Recent discussions surrounding direct patient access to laboratory results highlight the immediacy of these concerns. An increasing number of healthcare systems provide patients with online access to their test results without the benefit of their physician's interpretation. The volume of medical information available today provides as much of an opportunity for unnecessary anxiety as it does for a patient to practice due diligence. There is an importance to limits on paternalism in medicine. At the same time, the nocebo effect underlines the clear risk of holding on to this medical knowledge.
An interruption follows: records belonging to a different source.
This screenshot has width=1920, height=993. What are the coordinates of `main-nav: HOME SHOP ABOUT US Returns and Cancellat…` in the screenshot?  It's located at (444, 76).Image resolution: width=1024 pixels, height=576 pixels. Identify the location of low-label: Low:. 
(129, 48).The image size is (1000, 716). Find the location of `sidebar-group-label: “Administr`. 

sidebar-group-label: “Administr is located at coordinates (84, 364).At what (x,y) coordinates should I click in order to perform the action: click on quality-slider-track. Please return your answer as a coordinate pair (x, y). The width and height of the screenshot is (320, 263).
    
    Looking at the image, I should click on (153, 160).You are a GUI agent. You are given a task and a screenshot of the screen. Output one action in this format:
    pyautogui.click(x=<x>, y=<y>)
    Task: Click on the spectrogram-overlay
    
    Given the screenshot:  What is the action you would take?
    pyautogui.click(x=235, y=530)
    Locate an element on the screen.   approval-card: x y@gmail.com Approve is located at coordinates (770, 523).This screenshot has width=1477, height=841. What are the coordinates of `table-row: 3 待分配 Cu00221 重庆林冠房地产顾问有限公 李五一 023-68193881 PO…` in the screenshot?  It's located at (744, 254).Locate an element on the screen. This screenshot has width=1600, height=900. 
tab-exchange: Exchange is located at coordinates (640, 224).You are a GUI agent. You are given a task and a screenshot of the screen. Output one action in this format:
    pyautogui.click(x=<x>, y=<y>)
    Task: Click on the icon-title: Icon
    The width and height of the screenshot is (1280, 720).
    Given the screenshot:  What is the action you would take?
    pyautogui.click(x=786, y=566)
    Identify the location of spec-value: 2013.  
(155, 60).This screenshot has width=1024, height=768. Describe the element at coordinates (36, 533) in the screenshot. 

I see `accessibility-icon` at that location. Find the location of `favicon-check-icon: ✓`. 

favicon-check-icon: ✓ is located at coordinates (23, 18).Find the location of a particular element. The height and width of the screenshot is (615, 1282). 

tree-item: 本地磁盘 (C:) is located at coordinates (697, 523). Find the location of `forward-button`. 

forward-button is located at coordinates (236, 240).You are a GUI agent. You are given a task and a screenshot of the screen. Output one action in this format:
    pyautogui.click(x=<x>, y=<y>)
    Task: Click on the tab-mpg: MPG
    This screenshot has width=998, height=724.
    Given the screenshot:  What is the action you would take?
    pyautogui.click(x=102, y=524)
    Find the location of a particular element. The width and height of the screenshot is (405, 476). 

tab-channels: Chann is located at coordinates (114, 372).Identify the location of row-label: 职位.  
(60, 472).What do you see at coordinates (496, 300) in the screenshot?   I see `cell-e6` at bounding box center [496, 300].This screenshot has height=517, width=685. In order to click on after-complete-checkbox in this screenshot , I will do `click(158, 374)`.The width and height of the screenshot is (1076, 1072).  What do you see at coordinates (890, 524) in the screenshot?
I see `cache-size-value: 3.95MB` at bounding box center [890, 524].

The volume of medical information available today provides as much of an opportunity for unnecessary anxiety as it does for a patient to practice due diligence.
I now find myself personally weighing those consequences. Recently, I decided to follow in my father's footsteps and pursue a career in medicine. The potential burden of medical knowledge weighs heavy. While Allan's acceptance may have worsened his outcome, I also remember how it brought us together. I had always felt a special connection with my father. In the conversations we had in the months before his death, it only grew stronger. It was in these moments that I found out about his difficult childhood, lonely college experience and passion for caring for others. We even participated in a Storycorps interview, in which I asked him a list of questions on topics ranging from his own decision to go to medical school to "where do you see me in 15 years?"
My father's brother Joel died only a few months after his cancer was discovered. Until the day he died, Joel believed he would survive. Not only did this belief apparently not prolong his life, it also left his family and friends with many difficult, unanswered questions. My dad's acceptance of his disease's biology and his own mortality may have contributed to his average survival. It also provided me with the opportunity to understand him as a person rather than just as a parent. As I consider following in his footsteps, I am comforted by the realization that with this knowledge one can know how to let go.